If a linear map is surjective, then its dual is injective.

def LinearEquiv.dualMap {R : Type u_1} {M₁ : Type u_2} {M₂ : Type u_3} [CommSemiring R] [AddCommMonoid M₁] [Module R M₁] [AddCommMonoid M₂] [Module R M₂] (f : M₁ ≃ₗ[R] M₂) : Module.Dual R M₂ ≃ₗ[R] Module.Dual R M₁

The Linear_equiv version of LinearMap.dualMap.

Equations

• f.dualMap = { toLinearMap := (↑f).dualMap, invFun := ⇑(↑f.symm).dualMap, left_inv := ⋯, right_inv := ⋯ }

@[simp]

theorem LinearEquiv.dualMap_apply {R : Type u_1} {M₁ : Type u_2} {M₂ : Type u_3} [CommSemiring R] [AddCommMonoid M₁] [Module R M₁] [AddCommMonoid M₂] [Module R M₂] (f : M₁ ≃ₗ[R] M₂) (g : Module.Dual R M₂) (x : M₁) : (f.dualMap g) x = g (f x)

@[simp]

theorem LinearEquiv.dualMap_refl {R : Type u_1} {M₁ : Type u_2} [CommSemiring R] [AddCommMonoid M₁] [Module R M₁] : (refl R M₁).dualMap = refl R (Module.Dual R M₁)

@[simp]

theorem LinearEquiv.dualMap_symm {R : Type u_1} {M₁ : Type u_2} {M₂ : Type u_3} [CommSemiring R] [AddCommMonoid M₁] [Module R M₁] [AddCommMonoid M₂] [Module R M₂] {f : M₁ ≃ₗ[R] M₂} : f.dualMap.symm = f.symm.dualMap

theorem LinearEquiv.dualMap_trans {R : Type u_1} {M₁ : Type u_2} {M₂ : Type u_3} [CommSemiring R] [AddCommMonoid M₁] [Module R M₁] [AddCommMonoid M₂] [Module R M₂] {M₃ : Type u_4} [AddCommMonoid M₃] [Module R M₃] (f : M₁ ≃ₗ[R] M₂) (g : M₂ ≃ₗ[R] M₃) : g.dualMap ≪≫ₗ f.dualMap = (f ≪≫ₗ g).dualMap

theorem Module.Dual.eval_naturality {R : Type u_1} {M₁ : Type u_2} {M₂ : Type u_3} [CommSemiring R] [AddCommMonoid M₁] [Module R M₁] [AddCommMonoid M₂] [Module R M₂] (f : M₁ →ₗ[R] M₂) : f.dualMap.dualMap ∘ₗ eval R M₁ = eval R M₂ ∘ₗ f

@[simp]

theorem Dual.apply_one_mul_eq {R : Type u_1} [CommSemiring R] (f : Module.Dual R R) (r : R) : f 1 * r = f r

@[simp]

theorem LinearMap.range_dualMap_dual_eq_span_singleton {R : Type u_1} {M₁ : Type u_2} [CommSemiring R] [AddCommMonoid M₁] [Module R M₁] (f : Module.Dual R M₁) : range (dualMap f) = Submodule.span R {f}

class Module.IsReflexive (R : Type u_3) (M : Type u_4) [CommSemiring R] [AddCommMonoid M] [Module R M] : Prop

A reflexive module is one for which the natural map to its double dual is a bijection.
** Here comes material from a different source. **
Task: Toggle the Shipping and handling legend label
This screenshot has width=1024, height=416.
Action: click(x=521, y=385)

Any finitely-generated projective module (and thus any finite-dimensional vector space) is reflexive. See Module.instIsReflexiveOfFiniteOfProjective.
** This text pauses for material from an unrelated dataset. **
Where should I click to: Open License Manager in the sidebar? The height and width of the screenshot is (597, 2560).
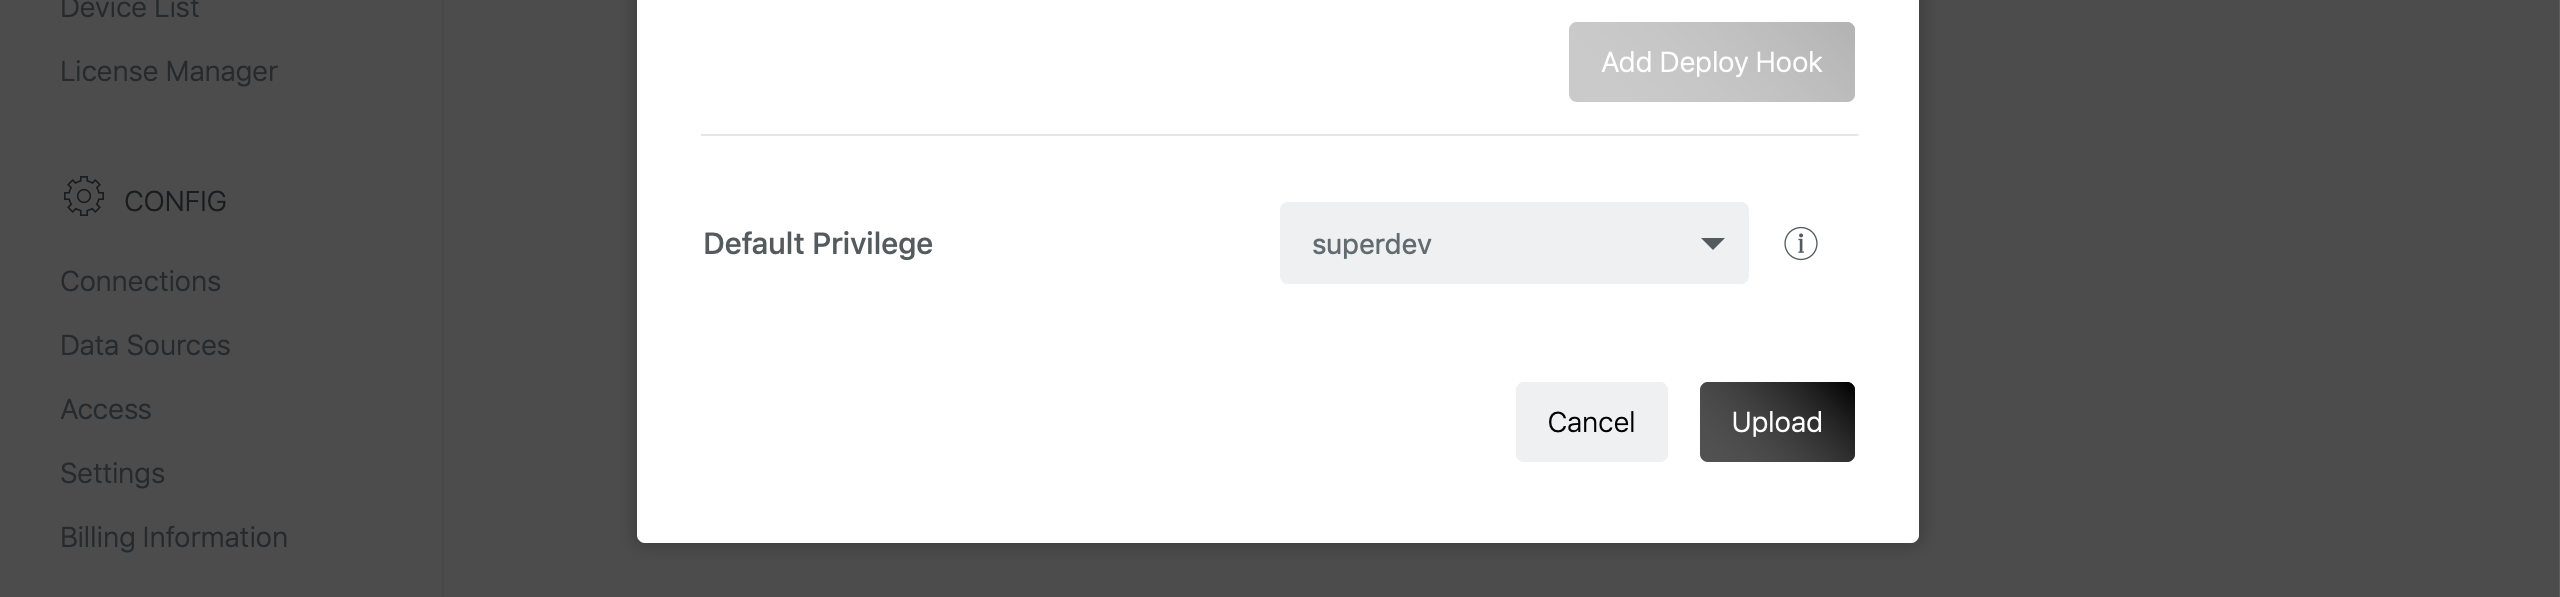click(x=168, y=71)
• bijective_dual_eval' : Function.Bijective ⇑(Dual.eval R M)

  A reflexive module is one for which the natural map to its double dual is a bijection.

theorem Module.bijective_dual_eval (R : Type u_3) (M : Type u_4) [CommSemiring R] [AddCommMonoid M] [Module R M] [IsReflexive R M] : Function.Bijective ⇑(Dual.eval R M)

theorem Module.erange_coe (R : Type u_3) (M : Type u_4) [CommSemiring R] [AddCommMonoid M] [Module R M] [IsReflexive R M] : LinearMap.range (Dual.eval R M) = ⊤

def Module.evalEquiv (R : Type u_3) (M : Type u_4) [CommSemiring R] [AddCommMonoid M] [Module R M] [IsReflexive R M] : M ≃ₗ[R] Dual R (Dual R M)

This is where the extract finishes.